8,Like writer Yishu said: When a man doesn’t love his woman any more, her crying is wrong, her silence is wrong, breathing is wrong, even her death is wrong.” Modify this a little bit. The attitude from the western media to China: when the western world believes China’s politics are undemocratic, its harmonious show is wrong, its silence is wrong, its police clampdown is wrong, everything is wrong.

9,When we have no rights to choose our government, when we gave up our rights to protest for freedom, we should bear every prejudice from the western world. It’s painful, but it’s what we deserve.

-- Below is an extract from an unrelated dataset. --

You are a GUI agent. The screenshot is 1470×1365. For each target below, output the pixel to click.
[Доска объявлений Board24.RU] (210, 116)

10,At last, I don’t think it’s a special problem of nationality. Above of all, it’s a question of democracy.

(6) This one is from Italy-based blogger Ero Fang’s blog:

the riot itself is a well organized one for the delicate moment before the Olympics to mess up the situation, and i would say it’s a clear case of political blackmail with the sacrifice of civilians lives. unfortuantely our government just falls into the pit dug for it each time and every time.

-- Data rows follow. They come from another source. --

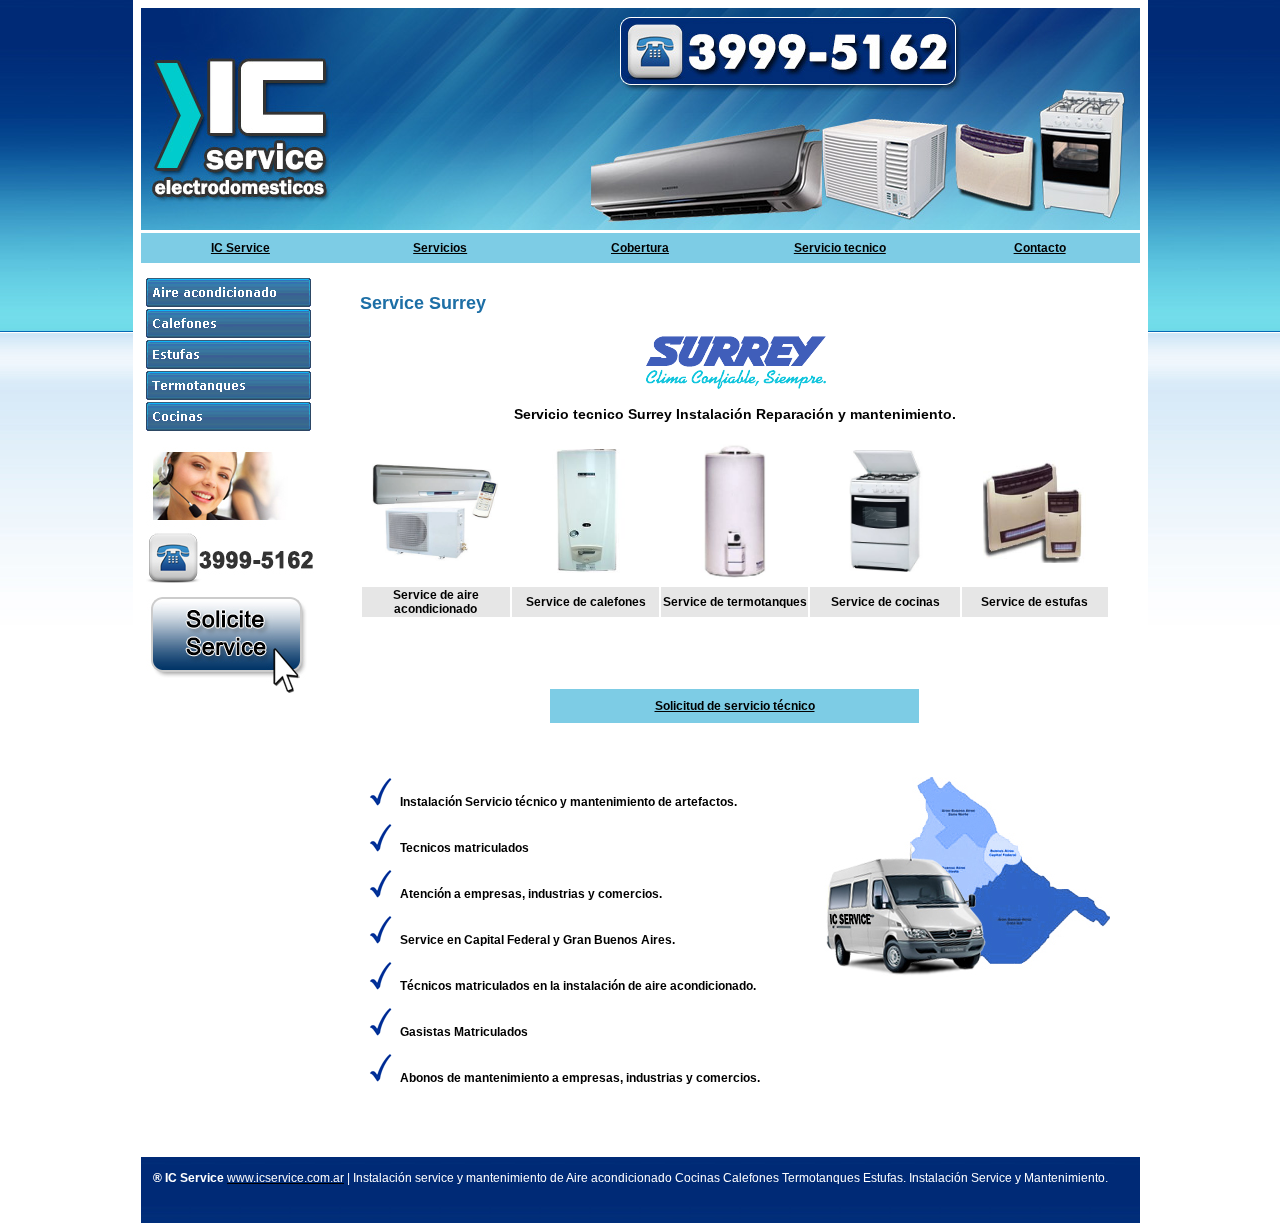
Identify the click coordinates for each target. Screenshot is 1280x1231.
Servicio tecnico (840, 248)
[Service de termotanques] (734, 580)
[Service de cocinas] (885, 568)
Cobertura (640, 248)
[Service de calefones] (585, 569)
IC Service (240, 248)
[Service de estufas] (1034, 559)
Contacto (1040, 248)
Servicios (440, 248)
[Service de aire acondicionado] (435, 557)
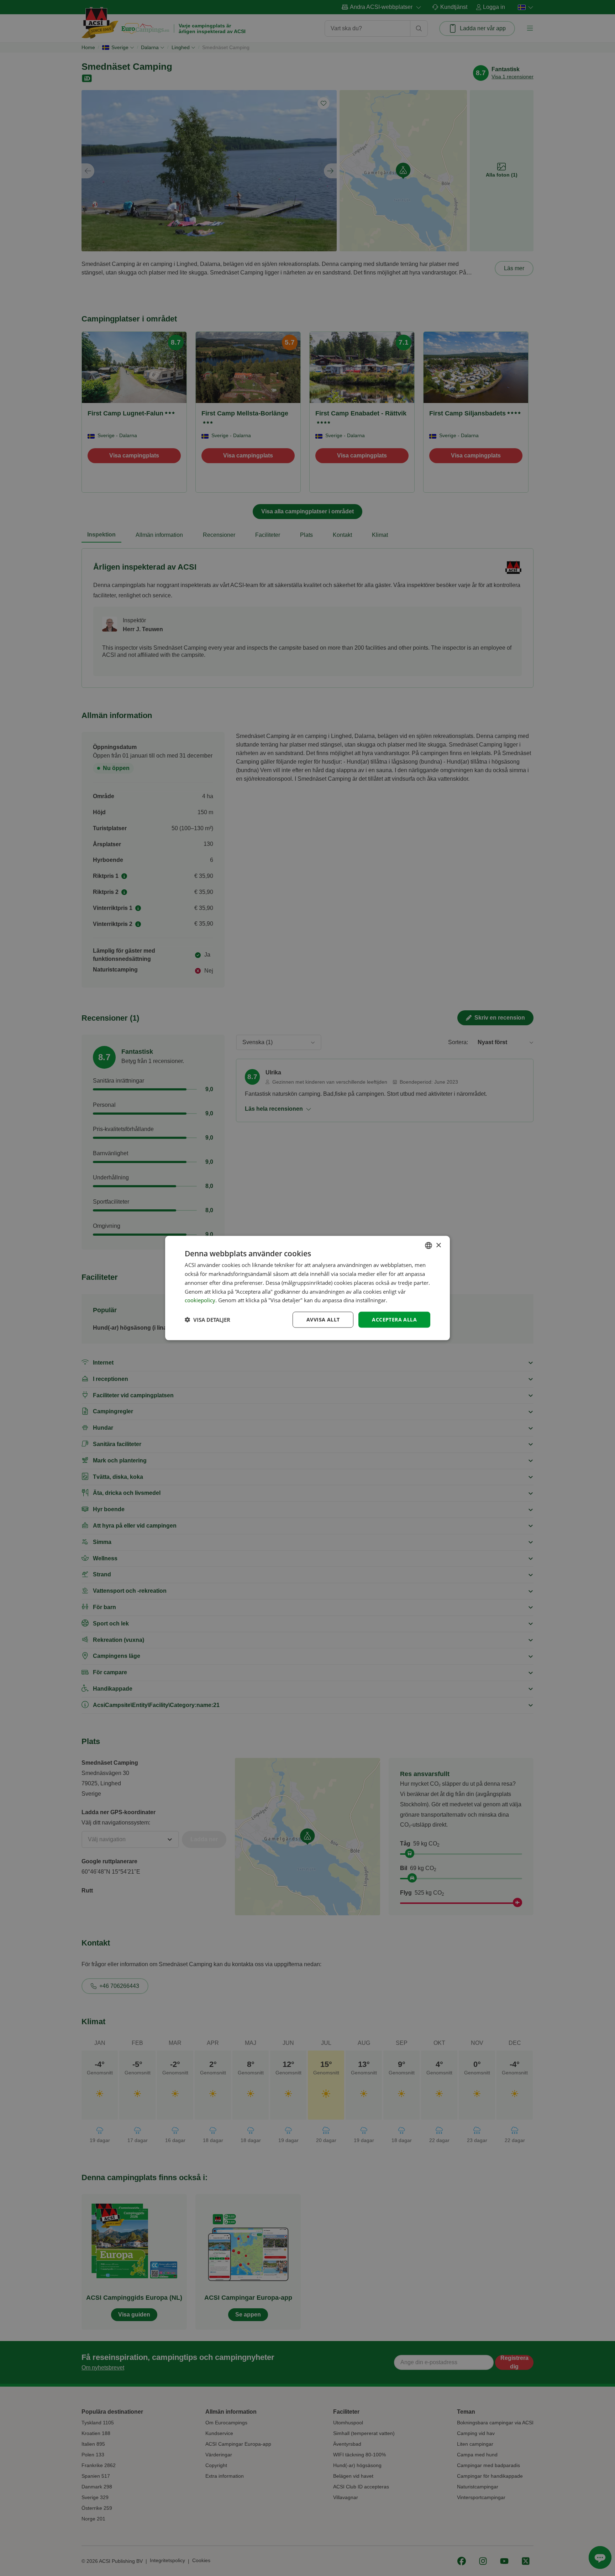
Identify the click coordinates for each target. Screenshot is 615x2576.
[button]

the tibetans’ dissatisfaction and hatred towards our government or the Han people are tangible. it is time for our government to all-roundly review and readjust its Tibet policies, to truly practice Tibetan autonomy and truly respect and protect the Tibetan language and culture institution wise. meanwhile we people need also review their viewpoint of Tibet’s history and its status. although there will probably hardly an absolute correct answer to the Tibet territorial issue, we should make an effort to find out the objective history of Tibet and make our choice after independent thinking. and all need to be aware of the fact that in this modern era no high pressure policy or violence will work for long.

on the world’s stage (or the western world), Dalai speaks louder than all 1.3 billion Chinese. currently western people hear only what the Tibetan say but won’t listen to Chinese government which is so completely defeated by the former that in Europe nobody would imagine the fact could deviate from what has been reported (again, our own ignorance of international communication and PR skills, such as calling Dalai a separatists, banning foreign reporters in Tibet, and calling the anti-riot action “waging a people’s war”. on the contrary, the exiled Tibetan are not only fluent in western languages and vocabulary but also know all too well how to entertain his audience).

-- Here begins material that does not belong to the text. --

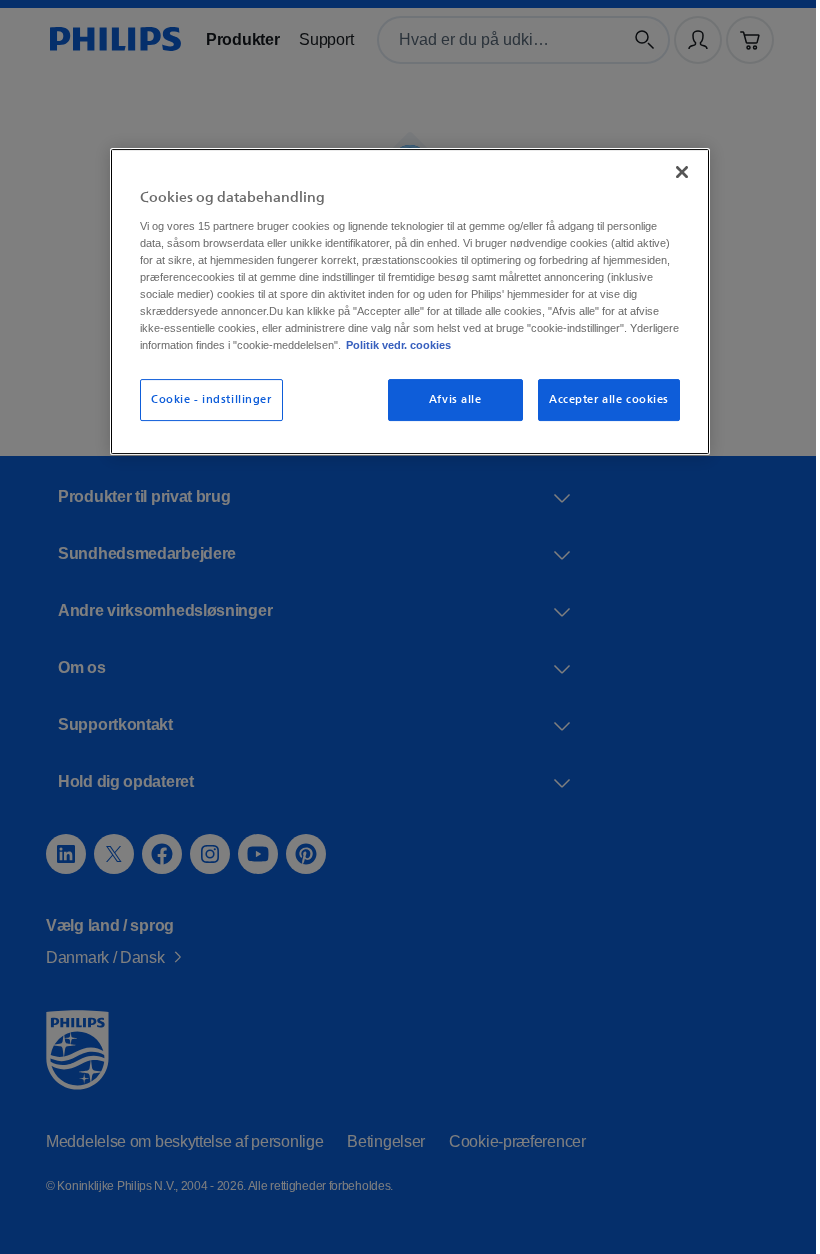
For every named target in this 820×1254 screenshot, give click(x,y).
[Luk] (675, 169)
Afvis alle (448, 414)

it does not seem a good idea to avoid the challenge from maestro Dalai. if it was a boxing game, then our government is cornered everytime by dalai. the disrespect to Dalia’s actual status and the effort to weaken his leadership will lead only to the disorder in Tibet and more violence (is this what the gov want?)

they say the police beat up monks, but come on even beating up football hooligans in uk could be harder. some police-beat-civilian photo taken in the riots in Nepal are used for riot in Tibet, some other photos of police and soldiers rescuing civilians in disasters are also used, some photos speak otherwise after they were cut and processed. the mass media are as much keen on setting up another Tienanmen square scenario as the chinese shopping departments building up christmasy or saint-valentiny atmosphere. apart from increasing their sales and the misunderstanding of people from different worlds, the media is not doing much as an fair and calm observer.

last but not least, as a result, Olympics is the candy for only “good” kids in the kindergarten. china and the Olympics games designed for all people in the world, are going to become the test paper to people’s political correctness, “with us or against us”. while the condemnation towards the violence that will be tolerated in no modern countries is just absence. few people accused the brutal behavior such as burning people to death and cut flesh from live body, few people used their senses to think that despite its stupidity and bad record, this government would rather use restraint than violent repression at the critical moment before Olympics unless no other way, and few people are scrutinous enough to spot the problems in the photos. people’s passion is making moral trials and demanding a Moses or a saint figure and sensational hero stories.